ART: Add GetStackTrace fast-path

Add a fast-path closure that fills stack frames directly into the
provided buffer, avoiding an intermediate vector and its allocations,
as well as a memcpy.

This only works when collecting stack frames from the top (start >= 0),
which is a common case.

Bug: 62065987
Test: m test-art-host
Change-Id: I8f0d34b3d18f70f4699ed8bdec2c88ca4c96cd4f
diff --git a/runtime/openjdkjvmti/ti_stack.cc b/runtime/openjdkjvmti/ti_stack.cc
index 184fd80..550b972 100644
--- a/runtime/openjdkjvmti/ti_stack.cc
+++ b/runtime/openjdkjvmti/ti_stack.cc
@@ -178,6 +178,33 @@
   return ERR(NONE);
 }
 
+struct GetStackTraceDirectClosure : public art::Closure {
+ public:
+  GetStackTraceDirectClosure(jvmtiFrameInfo* frame_buffer_, size_t start, size_t stop)
+      : frame_buffer(frame_buffer_),
+        start_input(start),
+        stop_input(stop),
+        index(0) {
+    DCHECK_GE(start_input, 0u);
+  }
+
+  void Run(art::Thread* self) OVERRIDE REQUIRES_SHARED(art::Locks::mutator_lock_) {
+    auto frames_fn = [&](jvmtiFrameInfo info) {
+      frame_buffer[index] = info;
+      ++index;
+    };
+    auto visitor = MakeStackTraceVisitor(self, start_input, stop_input, frames_fn);
+    visitor.WalkStack(/* include_transitions */ false);
+  }
+
+  jvmtiFrameInfo* frame_buffer;
+
+  const size_t start_input;
+  const size_t stop_input;
+
+  size_t index = 0;
+};
+
 static jvmtiError GetThread(JNIEnv* env, jthread java_thread, art::Thread** thread) {
   if (java_thread == nullptr) {
     *thread = art::Thread::Current();
@@ -235,8 +262,20 @@
     return ERR(NONE);
   }
 
-  GetStackTraceVectorClosure closure(start_depth >= 0 ? static_cast<size_t>(start_depth) : 0,
-                                     start_depth >= 0 ? static_cast<size_t>(max_frame_count) : 0);
+  if (start_depth >= 0) {
+    // Fast path: Regular order of stack trace.
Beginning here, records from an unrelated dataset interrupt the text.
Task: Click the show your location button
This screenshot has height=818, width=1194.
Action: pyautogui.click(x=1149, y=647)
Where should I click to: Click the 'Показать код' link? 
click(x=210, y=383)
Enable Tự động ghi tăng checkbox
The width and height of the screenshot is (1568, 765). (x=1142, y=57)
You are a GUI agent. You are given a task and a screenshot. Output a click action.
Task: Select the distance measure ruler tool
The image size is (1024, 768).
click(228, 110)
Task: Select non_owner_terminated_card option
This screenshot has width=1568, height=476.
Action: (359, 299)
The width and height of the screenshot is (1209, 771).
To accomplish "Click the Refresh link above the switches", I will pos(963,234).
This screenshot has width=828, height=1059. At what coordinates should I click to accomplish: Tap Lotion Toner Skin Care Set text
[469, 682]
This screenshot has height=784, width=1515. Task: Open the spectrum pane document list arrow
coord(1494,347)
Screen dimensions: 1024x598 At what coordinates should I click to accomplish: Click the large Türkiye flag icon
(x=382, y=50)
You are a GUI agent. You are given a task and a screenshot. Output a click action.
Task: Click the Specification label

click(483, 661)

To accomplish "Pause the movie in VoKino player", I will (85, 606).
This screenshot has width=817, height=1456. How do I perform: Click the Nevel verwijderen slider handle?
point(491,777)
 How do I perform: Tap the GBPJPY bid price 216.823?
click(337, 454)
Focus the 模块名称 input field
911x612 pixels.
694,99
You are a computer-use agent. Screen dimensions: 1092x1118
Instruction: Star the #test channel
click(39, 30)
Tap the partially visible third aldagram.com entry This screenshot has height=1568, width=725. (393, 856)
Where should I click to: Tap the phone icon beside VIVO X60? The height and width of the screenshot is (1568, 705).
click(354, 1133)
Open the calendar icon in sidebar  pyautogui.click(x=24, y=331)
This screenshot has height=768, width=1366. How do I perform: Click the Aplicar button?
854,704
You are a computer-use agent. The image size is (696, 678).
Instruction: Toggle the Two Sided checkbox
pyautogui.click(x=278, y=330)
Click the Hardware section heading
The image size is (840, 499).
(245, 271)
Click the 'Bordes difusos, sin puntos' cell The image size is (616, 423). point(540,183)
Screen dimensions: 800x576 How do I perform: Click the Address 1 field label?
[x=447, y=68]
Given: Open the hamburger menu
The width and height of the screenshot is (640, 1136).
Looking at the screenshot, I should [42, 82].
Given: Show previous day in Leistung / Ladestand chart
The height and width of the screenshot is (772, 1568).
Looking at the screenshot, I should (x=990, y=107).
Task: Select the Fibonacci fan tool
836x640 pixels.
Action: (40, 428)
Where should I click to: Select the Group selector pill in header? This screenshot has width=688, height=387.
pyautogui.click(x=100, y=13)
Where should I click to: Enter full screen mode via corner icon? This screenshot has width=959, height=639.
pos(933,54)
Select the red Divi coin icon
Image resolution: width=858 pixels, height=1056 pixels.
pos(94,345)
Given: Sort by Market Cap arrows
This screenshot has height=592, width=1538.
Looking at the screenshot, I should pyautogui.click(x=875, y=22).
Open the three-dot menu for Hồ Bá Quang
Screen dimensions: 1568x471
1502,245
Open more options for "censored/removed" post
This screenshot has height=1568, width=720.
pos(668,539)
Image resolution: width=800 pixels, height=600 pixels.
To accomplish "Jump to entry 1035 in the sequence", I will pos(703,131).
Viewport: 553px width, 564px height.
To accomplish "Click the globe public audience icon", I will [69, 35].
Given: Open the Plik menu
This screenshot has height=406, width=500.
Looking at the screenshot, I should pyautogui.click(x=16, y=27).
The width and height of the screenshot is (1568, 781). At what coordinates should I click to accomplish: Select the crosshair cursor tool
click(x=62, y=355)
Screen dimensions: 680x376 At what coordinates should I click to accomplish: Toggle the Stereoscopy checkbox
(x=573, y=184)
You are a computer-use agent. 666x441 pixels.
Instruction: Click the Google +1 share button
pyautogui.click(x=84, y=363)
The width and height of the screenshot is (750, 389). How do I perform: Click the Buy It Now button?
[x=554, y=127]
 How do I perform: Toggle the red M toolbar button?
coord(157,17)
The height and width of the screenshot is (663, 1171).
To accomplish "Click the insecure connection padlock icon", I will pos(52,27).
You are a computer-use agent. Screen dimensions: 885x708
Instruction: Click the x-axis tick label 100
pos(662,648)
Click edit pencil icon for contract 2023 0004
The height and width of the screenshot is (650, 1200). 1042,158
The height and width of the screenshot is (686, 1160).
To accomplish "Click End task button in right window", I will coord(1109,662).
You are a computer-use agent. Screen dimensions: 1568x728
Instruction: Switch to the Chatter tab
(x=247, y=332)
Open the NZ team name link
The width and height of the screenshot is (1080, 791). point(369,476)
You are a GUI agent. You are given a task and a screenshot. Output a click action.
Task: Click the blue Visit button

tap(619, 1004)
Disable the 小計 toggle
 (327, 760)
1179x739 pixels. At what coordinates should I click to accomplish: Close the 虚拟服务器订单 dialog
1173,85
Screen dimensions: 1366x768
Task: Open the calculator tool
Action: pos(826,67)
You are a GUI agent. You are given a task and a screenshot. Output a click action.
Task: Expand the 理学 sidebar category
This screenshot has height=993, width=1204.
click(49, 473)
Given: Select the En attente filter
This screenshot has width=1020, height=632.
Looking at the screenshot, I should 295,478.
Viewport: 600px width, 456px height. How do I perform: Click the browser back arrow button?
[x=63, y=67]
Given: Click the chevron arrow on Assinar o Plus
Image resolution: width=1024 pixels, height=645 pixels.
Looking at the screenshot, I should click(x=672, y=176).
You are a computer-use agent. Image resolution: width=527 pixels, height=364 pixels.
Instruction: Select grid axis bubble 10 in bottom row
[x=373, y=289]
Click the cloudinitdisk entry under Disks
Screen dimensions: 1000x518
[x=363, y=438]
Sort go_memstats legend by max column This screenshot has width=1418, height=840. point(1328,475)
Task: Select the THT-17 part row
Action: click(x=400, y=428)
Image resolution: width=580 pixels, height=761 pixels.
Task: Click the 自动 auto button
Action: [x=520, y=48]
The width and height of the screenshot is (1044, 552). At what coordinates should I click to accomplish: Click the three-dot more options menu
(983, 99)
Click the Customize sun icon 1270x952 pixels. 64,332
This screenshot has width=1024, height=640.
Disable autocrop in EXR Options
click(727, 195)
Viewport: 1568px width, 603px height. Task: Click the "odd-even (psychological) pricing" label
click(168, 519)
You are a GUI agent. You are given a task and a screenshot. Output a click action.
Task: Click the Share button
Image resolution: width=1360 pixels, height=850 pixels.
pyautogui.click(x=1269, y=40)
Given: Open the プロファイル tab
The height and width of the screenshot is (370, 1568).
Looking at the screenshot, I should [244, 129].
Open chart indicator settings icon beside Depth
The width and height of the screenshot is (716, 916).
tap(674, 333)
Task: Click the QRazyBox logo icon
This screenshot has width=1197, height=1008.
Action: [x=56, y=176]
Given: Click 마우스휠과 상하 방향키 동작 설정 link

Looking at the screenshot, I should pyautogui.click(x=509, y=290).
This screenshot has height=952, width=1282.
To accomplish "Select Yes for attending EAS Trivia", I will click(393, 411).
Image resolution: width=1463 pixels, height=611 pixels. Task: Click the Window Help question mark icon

Fill into the frame_buffer directly.
+    GetStackTraceDirectClosure closure(frame_buffer,
+                                       static_cast<size_t>(start_depth),
+                                       static_cast<size_t>(max_frame_count));
+    thread->RequestSynchronousCheckpoint(&closure);
+    *count_ptr = static_cast<jint>(closure.index);
+    if (closure.index < static_cast<size_t>(start_depth)) {
+      return ERR(ILLEGAL_ARGUMENT);
+    }
+    return ERR(NONE);
+  }
+
+  GetStackTraceVectorClosure closure(0, 0);
   thread->RequestSynchronousCheckpoint(&closure);
 
   return TranslateFrameVector(closure.frames,